Plusieurs pays européens voisins en ont fait de même, dans les années qui ont suivi. Le soutien des services à la personne apparaît aujourd'hui comme une nécessité en Europe car ces métiers apportent des solutions à des problématiques concrètes, rencontrées par les populations. Au niveau de l'emploi, il devenait en effet essentiel de réglementer ces professions, afin de lutter contre le travail non-déclaré, mais aussi d'offrir de nouveaux débouchés à des personnes peu qualifiées.
Actuellement en Europe, les emplois non-déclarés dans les services à la personne constituent en effet de 15 % en Suède à 80 % des effectifs pour l'Allemagne, d'où la nécessité d'agir concrètement. D'un point de vue sociétal, le vieillissement de la population et le développement du travail des femmes ont fait émerger de nouveaux besoins : l'assistance à domicile des personnes âgées et la garde d'enfants notamment. Mais il ne s'agit là que de quelques exemples.

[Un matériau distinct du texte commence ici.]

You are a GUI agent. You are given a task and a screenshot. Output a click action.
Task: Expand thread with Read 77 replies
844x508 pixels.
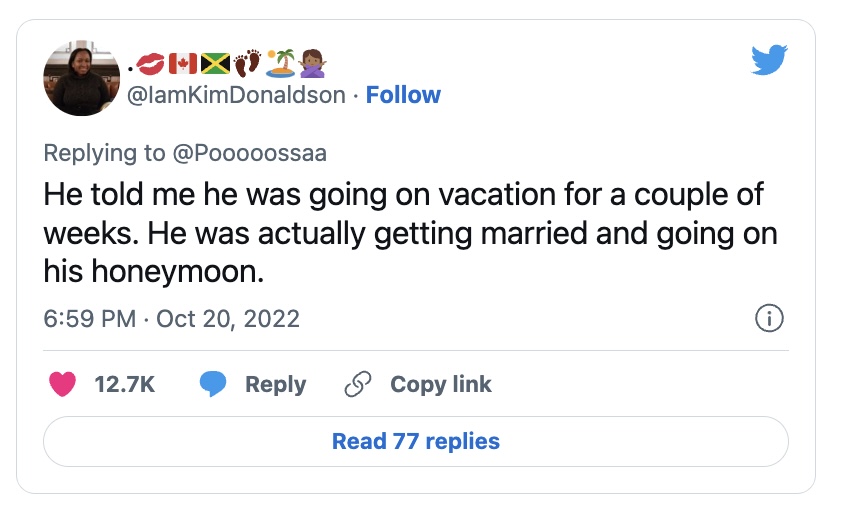pos(415,441)
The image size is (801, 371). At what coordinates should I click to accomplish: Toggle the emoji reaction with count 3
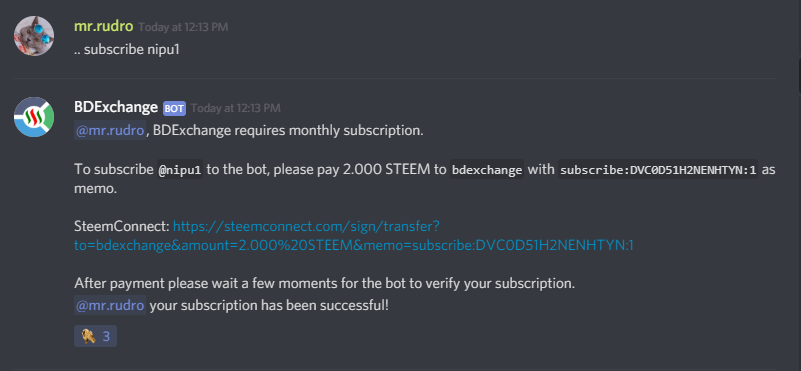[x=96, y=336]
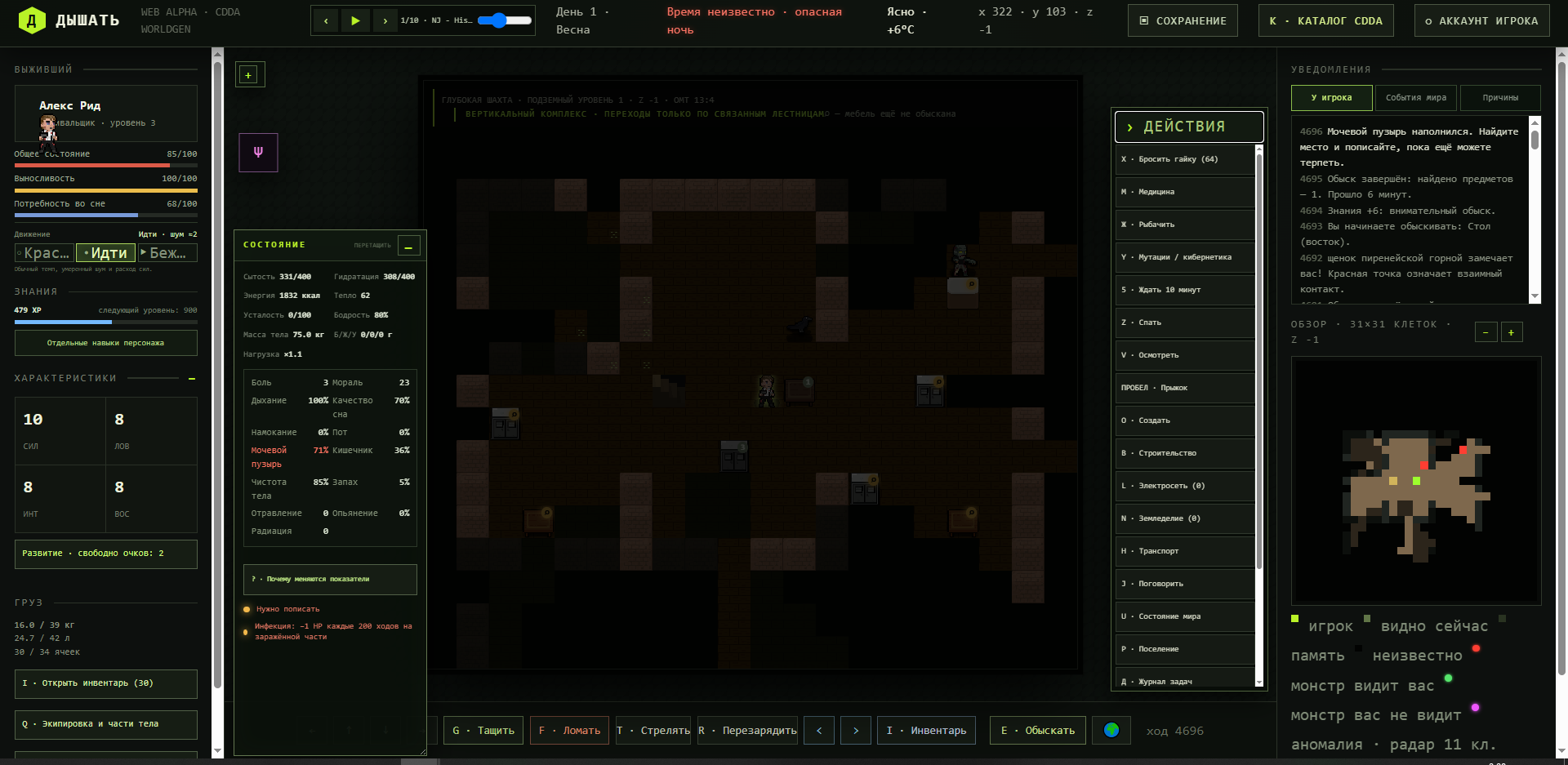Open the purple psi mutation icon

(x=258, y=153)
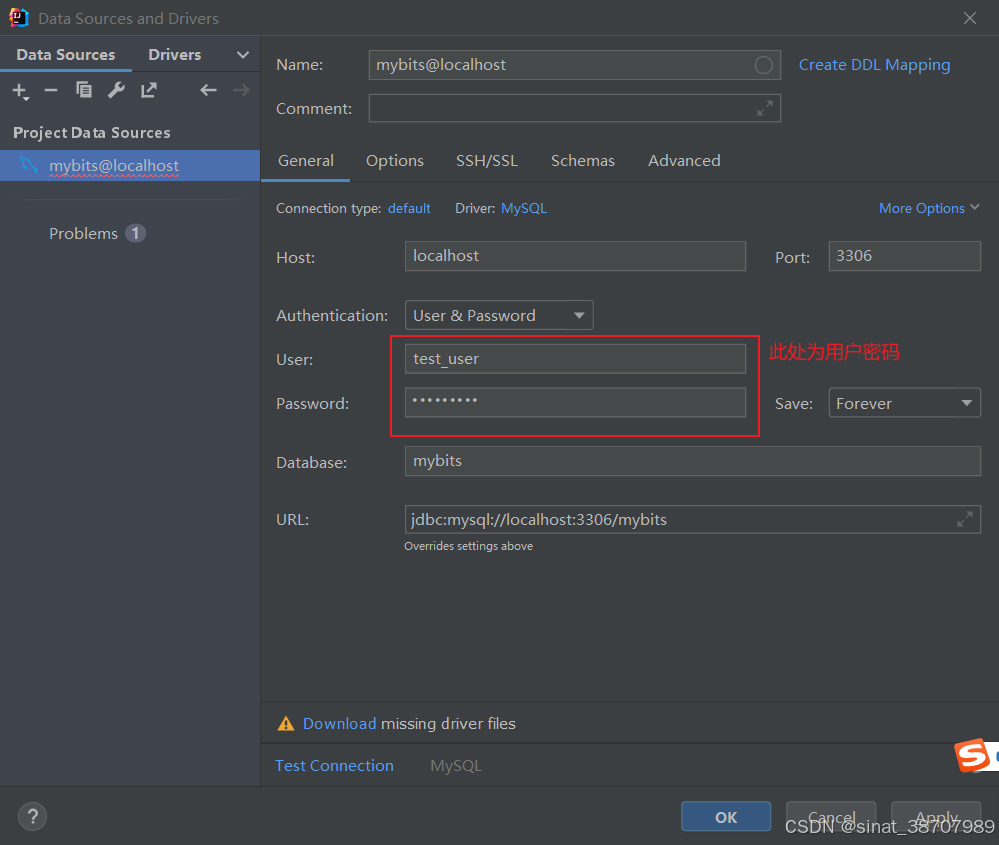Select the mybits@localhost data source
The height and width of the screenshot is (845, 999).
(115, 165)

Gouvernance et organisation des services à la personne en Europe
Dans leur étude, Hélène Garner et Noël Leuthereau-Morel ont analysé la gouvernance et l'organisation des services à la personne dans six pays de l'Union européenne : l'Allemagne, l'Angleterre, la Belgique, l'Espagne, la Finlande et la Suède. Le but de cette étude était de comparer les différents types d'organisations, de mettre en évidence les pratique communes des gouvernements dans le domaine des service à la personne et d'analyser les moyens spécifiques mis en oeuvre par chacun.

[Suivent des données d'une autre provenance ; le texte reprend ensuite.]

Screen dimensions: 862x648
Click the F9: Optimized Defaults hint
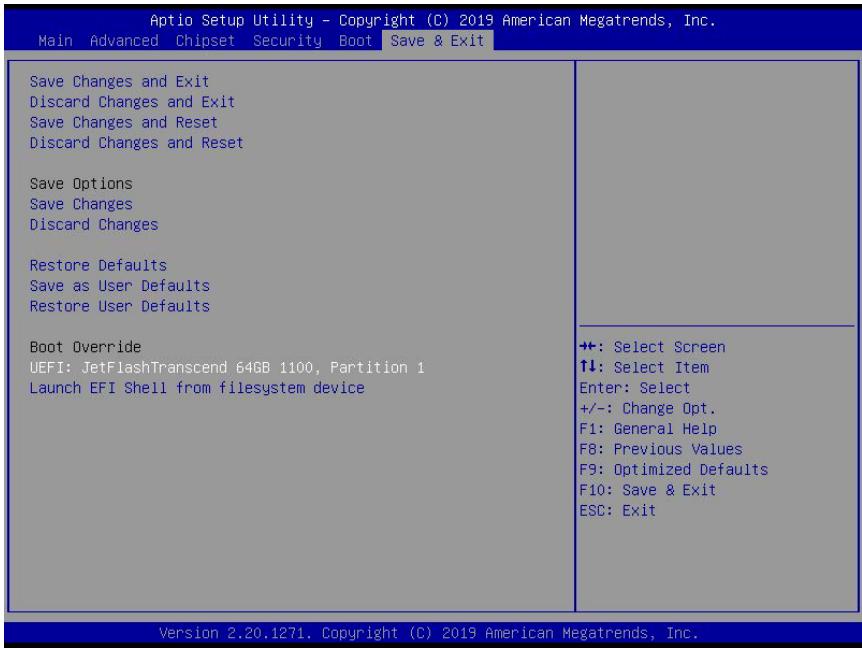pos(673,469)
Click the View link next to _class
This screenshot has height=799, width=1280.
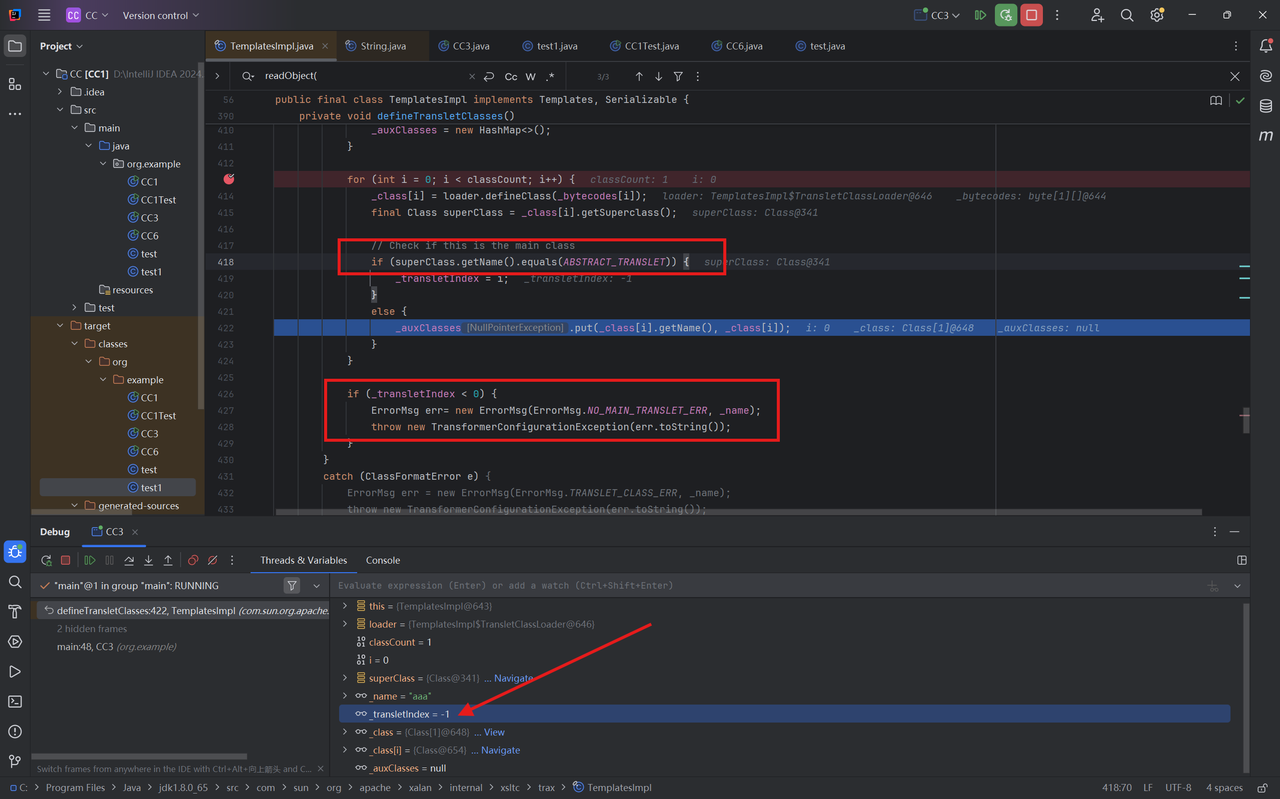(x=494, y=732)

Le premier constat des deux experts est la différence de catégorisation des services à la personne selon les pays. En effet, contrairement à la France, tous les services à la personne ne sont pas regroupés dans un même secteur. Ils sont dissociés dans trois catégories distinctes : les services d'aide aux personnes "dépendantes" (personnes âgées et / ou en situation de handicap), les prestations de garde d'enfants et les prestations dites "de confort" (ménage, repassage, blanchisserie...). Il semble que ce soient ces derniers services les plus sollicités (par les foyers les plus aisés) et les plus massivement soutenus par les pays étudiés. Ce segment d'offres se révèle en outre le mieux structuré de tous.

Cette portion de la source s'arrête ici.